Strategy and race-control context is handled conservatively. Where the source does not include safety-car timing, virtual safety-car periods, penalties, overtakes or collision notes, this page does not invent them. Instead, it uses the available classification, lap, status, gap, grid and points fields to describe what can be verified. That keeps the report useful for comparison work while avoiding fake colour. If a future approved data refresh adds richer incident or stint detail, the report can expand in place; until then, the stable contract is a clean Grand Prix report anchored in winner, podium, venue, table and source-backed finishing status. Readers still get a complete race page because the table shows the decisive sporting outcome, while the prose explains how to read that outcome without pretending to know every stint, radio call or stewarding note.

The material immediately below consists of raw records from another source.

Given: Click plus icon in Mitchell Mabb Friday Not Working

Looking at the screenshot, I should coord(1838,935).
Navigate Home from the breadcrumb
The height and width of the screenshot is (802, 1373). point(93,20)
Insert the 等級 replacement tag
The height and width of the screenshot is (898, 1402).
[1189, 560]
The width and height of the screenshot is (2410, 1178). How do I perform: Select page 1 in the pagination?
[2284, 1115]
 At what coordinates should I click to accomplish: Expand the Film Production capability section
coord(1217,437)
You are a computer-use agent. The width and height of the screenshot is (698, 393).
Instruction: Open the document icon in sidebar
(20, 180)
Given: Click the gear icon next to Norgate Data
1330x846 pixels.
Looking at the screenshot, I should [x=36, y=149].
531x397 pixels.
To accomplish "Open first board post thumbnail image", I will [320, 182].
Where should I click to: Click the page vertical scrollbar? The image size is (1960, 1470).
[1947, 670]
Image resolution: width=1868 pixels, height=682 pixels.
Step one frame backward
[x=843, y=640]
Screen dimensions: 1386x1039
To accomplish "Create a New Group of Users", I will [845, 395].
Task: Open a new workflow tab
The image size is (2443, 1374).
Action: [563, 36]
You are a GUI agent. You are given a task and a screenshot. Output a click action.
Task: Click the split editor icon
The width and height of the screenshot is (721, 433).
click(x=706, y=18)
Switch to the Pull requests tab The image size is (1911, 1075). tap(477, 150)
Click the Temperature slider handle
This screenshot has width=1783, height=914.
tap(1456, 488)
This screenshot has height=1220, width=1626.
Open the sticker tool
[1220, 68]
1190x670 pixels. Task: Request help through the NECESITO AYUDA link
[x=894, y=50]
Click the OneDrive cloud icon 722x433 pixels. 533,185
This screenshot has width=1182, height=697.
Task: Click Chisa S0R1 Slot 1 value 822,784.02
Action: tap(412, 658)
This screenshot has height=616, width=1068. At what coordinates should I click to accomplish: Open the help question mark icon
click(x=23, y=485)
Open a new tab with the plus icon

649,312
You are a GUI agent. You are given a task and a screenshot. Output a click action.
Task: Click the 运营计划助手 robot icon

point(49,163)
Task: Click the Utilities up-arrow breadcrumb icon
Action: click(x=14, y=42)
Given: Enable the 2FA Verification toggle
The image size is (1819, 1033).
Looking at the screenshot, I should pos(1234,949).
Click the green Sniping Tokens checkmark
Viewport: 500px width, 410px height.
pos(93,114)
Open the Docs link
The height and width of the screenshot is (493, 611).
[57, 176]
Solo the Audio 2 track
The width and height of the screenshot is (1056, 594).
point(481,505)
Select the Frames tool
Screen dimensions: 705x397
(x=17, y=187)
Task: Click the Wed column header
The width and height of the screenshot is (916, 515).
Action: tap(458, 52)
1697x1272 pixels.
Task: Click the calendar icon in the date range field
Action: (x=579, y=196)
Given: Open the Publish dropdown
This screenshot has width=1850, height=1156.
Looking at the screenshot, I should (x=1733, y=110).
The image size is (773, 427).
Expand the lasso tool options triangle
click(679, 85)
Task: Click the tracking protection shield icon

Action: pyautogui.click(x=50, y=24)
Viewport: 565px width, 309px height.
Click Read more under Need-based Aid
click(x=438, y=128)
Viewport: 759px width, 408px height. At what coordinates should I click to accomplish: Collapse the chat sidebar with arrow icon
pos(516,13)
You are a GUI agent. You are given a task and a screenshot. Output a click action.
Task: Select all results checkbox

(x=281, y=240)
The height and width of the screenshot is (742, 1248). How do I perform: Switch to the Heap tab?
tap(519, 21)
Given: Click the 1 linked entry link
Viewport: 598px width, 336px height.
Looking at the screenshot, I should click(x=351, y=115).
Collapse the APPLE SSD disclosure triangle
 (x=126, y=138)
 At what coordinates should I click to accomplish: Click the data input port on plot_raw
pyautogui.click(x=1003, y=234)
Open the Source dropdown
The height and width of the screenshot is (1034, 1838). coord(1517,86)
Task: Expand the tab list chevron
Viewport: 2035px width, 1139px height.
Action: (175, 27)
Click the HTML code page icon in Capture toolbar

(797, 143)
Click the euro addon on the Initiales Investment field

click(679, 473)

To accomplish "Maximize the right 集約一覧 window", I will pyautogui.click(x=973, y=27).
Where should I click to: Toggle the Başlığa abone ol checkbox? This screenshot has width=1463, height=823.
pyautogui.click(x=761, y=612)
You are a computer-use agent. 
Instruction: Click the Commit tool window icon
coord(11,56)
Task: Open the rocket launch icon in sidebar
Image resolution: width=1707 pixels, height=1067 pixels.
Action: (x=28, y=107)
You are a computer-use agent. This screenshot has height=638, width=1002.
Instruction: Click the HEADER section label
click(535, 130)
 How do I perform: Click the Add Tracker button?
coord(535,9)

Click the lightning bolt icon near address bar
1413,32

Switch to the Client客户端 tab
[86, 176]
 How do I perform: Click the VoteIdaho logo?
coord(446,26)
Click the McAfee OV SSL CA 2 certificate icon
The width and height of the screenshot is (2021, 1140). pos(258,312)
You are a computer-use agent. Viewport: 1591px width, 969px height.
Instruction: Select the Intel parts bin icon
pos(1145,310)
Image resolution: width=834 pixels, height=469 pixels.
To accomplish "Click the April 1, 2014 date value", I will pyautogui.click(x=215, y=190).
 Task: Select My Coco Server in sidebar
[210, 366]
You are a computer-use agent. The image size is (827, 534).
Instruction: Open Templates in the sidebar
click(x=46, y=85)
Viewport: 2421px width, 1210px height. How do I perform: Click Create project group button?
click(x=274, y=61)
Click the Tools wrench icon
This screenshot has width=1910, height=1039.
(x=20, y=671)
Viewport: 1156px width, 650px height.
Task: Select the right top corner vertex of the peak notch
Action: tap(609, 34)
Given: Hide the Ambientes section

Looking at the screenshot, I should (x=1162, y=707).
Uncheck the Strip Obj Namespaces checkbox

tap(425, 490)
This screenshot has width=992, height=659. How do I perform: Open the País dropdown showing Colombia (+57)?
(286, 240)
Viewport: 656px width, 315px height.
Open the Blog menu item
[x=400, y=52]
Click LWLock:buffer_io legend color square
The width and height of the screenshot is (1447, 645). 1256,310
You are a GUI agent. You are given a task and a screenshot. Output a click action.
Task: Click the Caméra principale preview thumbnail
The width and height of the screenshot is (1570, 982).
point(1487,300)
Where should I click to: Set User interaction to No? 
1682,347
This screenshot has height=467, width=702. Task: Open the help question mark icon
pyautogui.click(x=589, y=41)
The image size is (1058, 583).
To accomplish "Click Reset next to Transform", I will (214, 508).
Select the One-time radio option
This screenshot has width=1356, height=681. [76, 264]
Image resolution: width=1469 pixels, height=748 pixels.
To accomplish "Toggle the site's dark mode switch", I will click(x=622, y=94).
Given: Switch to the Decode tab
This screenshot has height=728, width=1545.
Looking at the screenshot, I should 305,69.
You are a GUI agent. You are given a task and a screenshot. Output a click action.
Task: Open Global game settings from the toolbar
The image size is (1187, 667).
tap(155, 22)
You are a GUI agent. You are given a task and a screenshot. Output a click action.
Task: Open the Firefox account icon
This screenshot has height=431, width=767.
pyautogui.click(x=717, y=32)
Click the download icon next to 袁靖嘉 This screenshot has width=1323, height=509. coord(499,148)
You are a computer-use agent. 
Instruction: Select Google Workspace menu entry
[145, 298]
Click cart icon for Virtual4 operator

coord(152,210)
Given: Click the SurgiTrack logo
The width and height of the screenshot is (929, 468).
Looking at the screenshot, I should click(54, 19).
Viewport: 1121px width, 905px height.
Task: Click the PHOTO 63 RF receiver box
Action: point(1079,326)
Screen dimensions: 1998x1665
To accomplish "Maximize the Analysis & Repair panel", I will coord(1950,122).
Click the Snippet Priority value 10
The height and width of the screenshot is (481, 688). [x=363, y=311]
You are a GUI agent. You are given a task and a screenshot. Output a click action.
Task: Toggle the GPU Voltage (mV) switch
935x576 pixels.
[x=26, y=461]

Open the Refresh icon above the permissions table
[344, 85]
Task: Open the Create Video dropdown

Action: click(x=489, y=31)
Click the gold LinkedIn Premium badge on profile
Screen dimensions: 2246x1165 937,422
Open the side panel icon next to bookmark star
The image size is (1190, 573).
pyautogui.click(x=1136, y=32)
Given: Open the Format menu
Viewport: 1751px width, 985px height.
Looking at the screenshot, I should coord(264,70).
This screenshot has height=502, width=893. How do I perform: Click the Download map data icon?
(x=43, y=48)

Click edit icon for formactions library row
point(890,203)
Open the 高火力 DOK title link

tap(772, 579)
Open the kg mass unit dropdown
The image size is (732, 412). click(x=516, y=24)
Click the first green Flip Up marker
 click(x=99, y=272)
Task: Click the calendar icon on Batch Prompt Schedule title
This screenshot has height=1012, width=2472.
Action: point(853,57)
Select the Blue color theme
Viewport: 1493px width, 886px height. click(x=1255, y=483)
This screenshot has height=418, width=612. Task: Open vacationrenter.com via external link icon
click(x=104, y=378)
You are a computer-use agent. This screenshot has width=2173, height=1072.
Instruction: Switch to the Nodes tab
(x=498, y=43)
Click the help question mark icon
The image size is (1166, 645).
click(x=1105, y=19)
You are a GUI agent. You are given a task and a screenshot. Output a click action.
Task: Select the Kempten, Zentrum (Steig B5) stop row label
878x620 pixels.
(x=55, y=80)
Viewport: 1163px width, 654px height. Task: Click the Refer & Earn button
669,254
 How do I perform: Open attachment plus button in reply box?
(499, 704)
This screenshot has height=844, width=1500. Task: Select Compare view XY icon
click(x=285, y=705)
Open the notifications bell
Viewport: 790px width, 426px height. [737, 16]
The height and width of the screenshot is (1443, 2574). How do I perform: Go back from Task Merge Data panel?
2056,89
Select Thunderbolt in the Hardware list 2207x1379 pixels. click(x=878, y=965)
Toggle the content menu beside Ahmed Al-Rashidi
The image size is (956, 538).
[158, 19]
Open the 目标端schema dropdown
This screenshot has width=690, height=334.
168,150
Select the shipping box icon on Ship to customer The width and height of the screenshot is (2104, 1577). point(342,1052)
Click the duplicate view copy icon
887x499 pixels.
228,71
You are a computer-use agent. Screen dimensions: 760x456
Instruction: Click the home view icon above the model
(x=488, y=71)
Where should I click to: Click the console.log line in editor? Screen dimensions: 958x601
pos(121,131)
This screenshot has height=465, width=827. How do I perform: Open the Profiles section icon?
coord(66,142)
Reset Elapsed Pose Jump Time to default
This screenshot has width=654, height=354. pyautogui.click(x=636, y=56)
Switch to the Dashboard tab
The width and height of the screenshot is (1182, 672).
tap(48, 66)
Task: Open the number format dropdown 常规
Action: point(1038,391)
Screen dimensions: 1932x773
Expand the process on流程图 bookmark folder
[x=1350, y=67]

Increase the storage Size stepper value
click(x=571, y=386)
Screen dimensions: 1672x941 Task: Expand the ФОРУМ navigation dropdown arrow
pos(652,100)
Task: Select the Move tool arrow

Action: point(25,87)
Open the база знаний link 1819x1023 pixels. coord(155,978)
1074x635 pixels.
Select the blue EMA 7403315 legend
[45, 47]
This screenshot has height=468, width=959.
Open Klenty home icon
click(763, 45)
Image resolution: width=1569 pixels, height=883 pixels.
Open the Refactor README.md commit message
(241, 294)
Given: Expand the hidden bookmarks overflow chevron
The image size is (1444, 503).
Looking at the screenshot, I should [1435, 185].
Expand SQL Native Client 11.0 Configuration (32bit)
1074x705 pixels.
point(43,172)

Team and driver performance is read through the classification rather than through unsupported paddock narrative. Red Bull receives the winner line because Max Verstappen is first in the stored result, but the surrounding rows remain just as important for understanding the race. A second-place finisher may protect a large points haul, a midfield driver may climb through the order, and a retirement can explain why a known contender disappears from the points. The full table is therefore not decorative; it is the main evidence object on the page. Lap counts, status text and zero-point rows help distinguish a normal finish from a late mechanical loss, accident status or non-classified result, while grid and points fields keep the race connected to qualifying and scoring context.

For championship reading, the safest signal in this v1 archive is the race-level points field rather than a fabricated season standings story. The 2022 Leclerc engine failure hands Verstappen Emilia Romagna victory. page highlights who won, which team converted the result, who scored, and which rows remained outside the points. It also keeps the date and route stable for search, sitemap and legal attribution. Readers who return after a 2026 refresh should see the same route and page structure, with updated classification only when the pinned data source changes. That gives the site a repeatable editorial rhythm: headline, subtitle, quick facts, full result table, long-form report, and related races. The result can then be compared across the whole 2017-2026 archive without changing page conventions from season to season.